He bounced back from that scare, he thinks, with the perfect sound and pitch for crooning the old material.
"My voice is a half a step deeper than it was before the operation," he says. "I think that gave me a sweetness."
So with his pipes now primed for singing sweetly night after night, the only question that remains is, can Rod's bod stand up to all of the onstage pelvic wiggling and rock posing he's forever been known for?
"I'm probably not quite as flexible as I used to be, but I think I'm still as fit as I used to be -- I still play a hell of a lot of soccer and that keeps me pretty fit," he says, noting that there isn't much call for calisthenics while singing the standards.
"The American Songbook stuff, obviously I'm not going to throw the microphone stand about but in the first half I'll go as mad as this old frame will let me ..."

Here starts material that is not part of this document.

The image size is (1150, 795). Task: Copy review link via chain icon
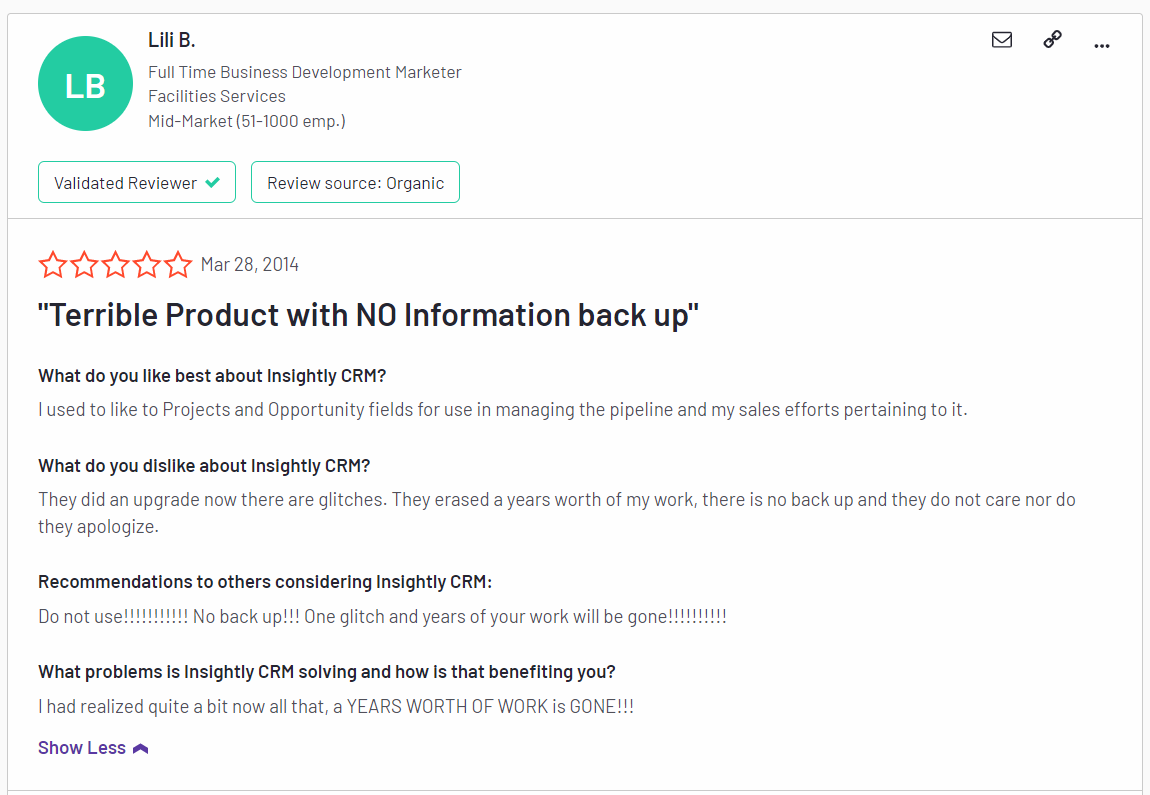[1052, 40]
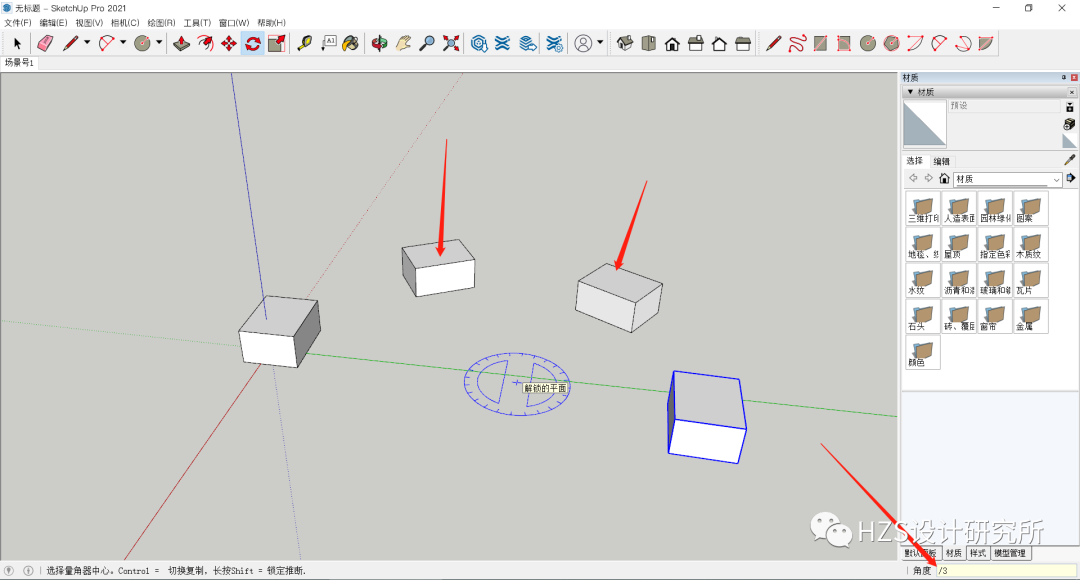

As Stewart alludes, the current show will be split into two parts, which will let those who haven't matured along with him get their fix of Maggie May and Handbags and Gladrags before an equal dose of It Had to Be You and Bewitched, Bothered and Bewildered.
And further good news for those who refuse to grow up, Stewart admits that among his upcoming recording project is something that should please recall the days of that 18-year-old Rod.
"I'm working on an album with Ronnie Wood, it's called You Strum and I'll Sing," he says. "Providing the Stones don't go on another tour next year and when I'm finished this tour this year, I think we're trying to get together to finish it off with the help of the Stereophonics."